Rows of pointing data:

::::::::

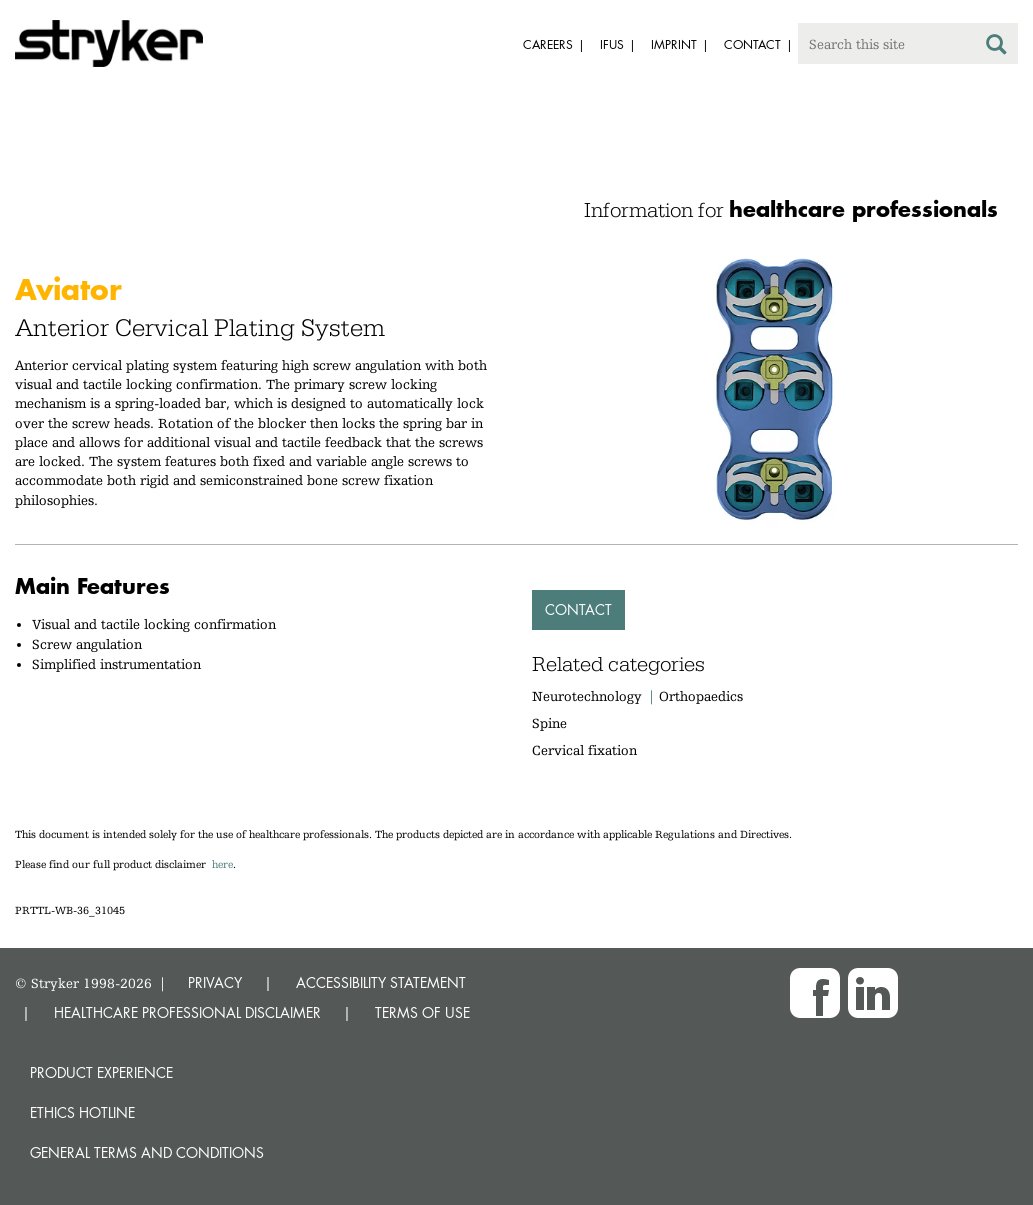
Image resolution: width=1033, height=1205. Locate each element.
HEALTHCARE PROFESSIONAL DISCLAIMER (187, 1012)
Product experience (101, 1072)
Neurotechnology (587, 696)
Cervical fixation (584, 750)
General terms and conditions (147, 1152)
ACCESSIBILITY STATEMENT (381, 982)
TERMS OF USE (422, 1012)
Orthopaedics (701, 696)
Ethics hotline (82, 1112)
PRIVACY (215, 982)
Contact (578, 609)
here (222, 864)
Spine (549, 723)
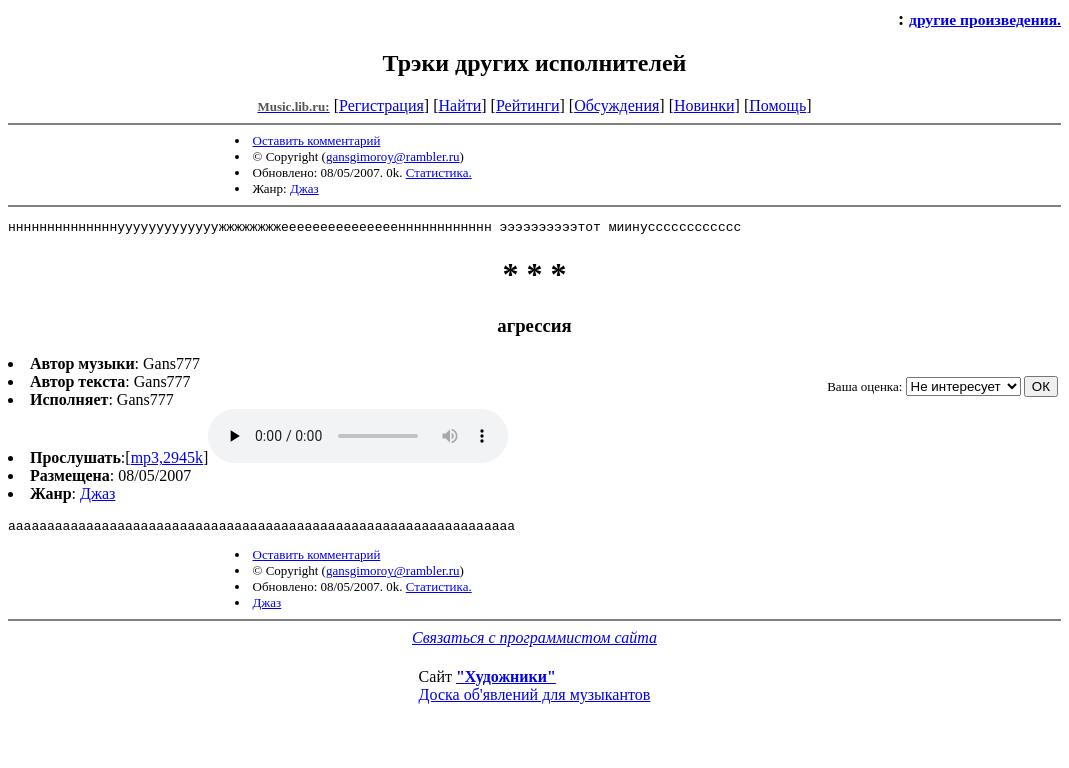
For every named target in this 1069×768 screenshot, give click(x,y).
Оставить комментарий (317, 140)
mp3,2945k (167, 460)
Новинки (704, 105)
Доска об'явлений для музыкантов (535, 700)
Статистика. (439, 172)
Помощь (777, 105)
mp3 (358, 439)
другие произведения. (985, 19)
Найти (459, 105)
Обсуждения (616, 105)
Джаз (304, 188)
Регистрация (381, 105)
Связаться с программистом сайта (534, 643)
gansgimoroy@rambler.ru (393, 156)
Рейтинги (528, 105)
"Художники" (506, 682)
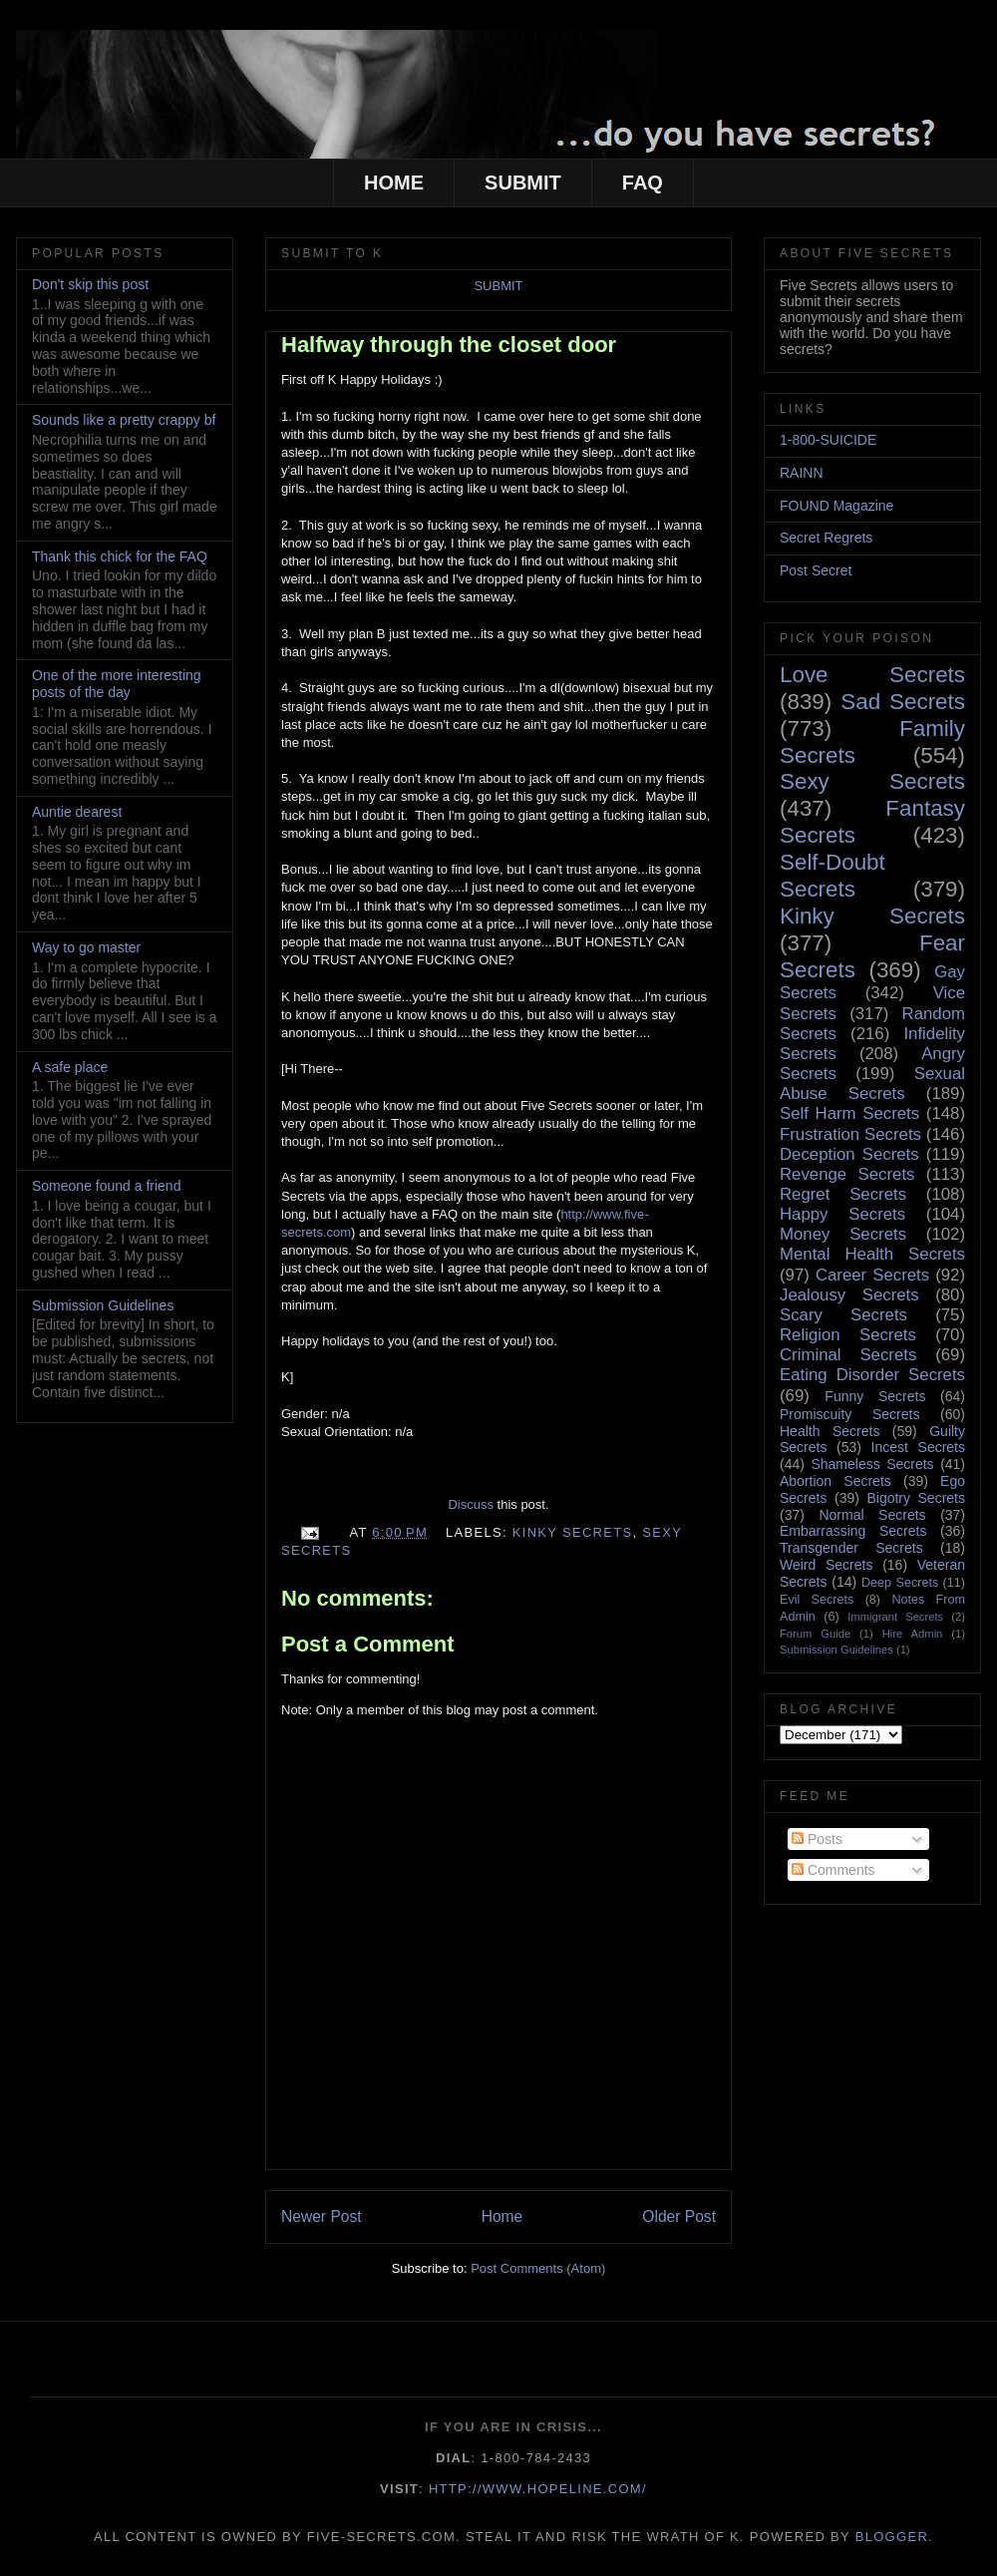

::::::::

Rewrite every line of the records above, swapping "Orthopaedics" for "Orthopedics" and keeping everything else the same. Omit the pictures.

Final result
Image resolution: width=1033, height=1205. Locate each element.
HEALTHCARE PROFESSIONAL DISCLAIMER (187, 1012)
Product experience (101, 1072)
Neurotechnology (587, 696)
Cervical fixation (584, 750)
General terms and conditions (147, 1152)
ACCESSIBILITY STATEMENT (381, 982)
TERMS OF USE (422, 1012)
Orthopedics (701, 696)
Ethics hotline (82, 1112)
PRIVACY (215, 982)
Contact (578, 609)
here (222, 864)
Spine (549, 723)
For every named target in this 1069×768 screenshot, give click(x,y).
Оставить комментарий (317, 140)
mp3,2945k (167, 460)
Новинки (704, 105)
Доска об'явлений для музыкантов (535, 700)
Статистика. (439, 172)
Помощь (777, 105)
mp3 (358, 439)
другие произведения. (985, 19)
Найти (459, 105)
Обсуждения (616, 105)
Джаз (304, 188)
Регистрация (381, 105)
Связаться с программистом сайта (534, 643)
gansgimoroy@rambler.ru (393, 156)
Рейтинги (528, 105)
"Художники" (506, 682)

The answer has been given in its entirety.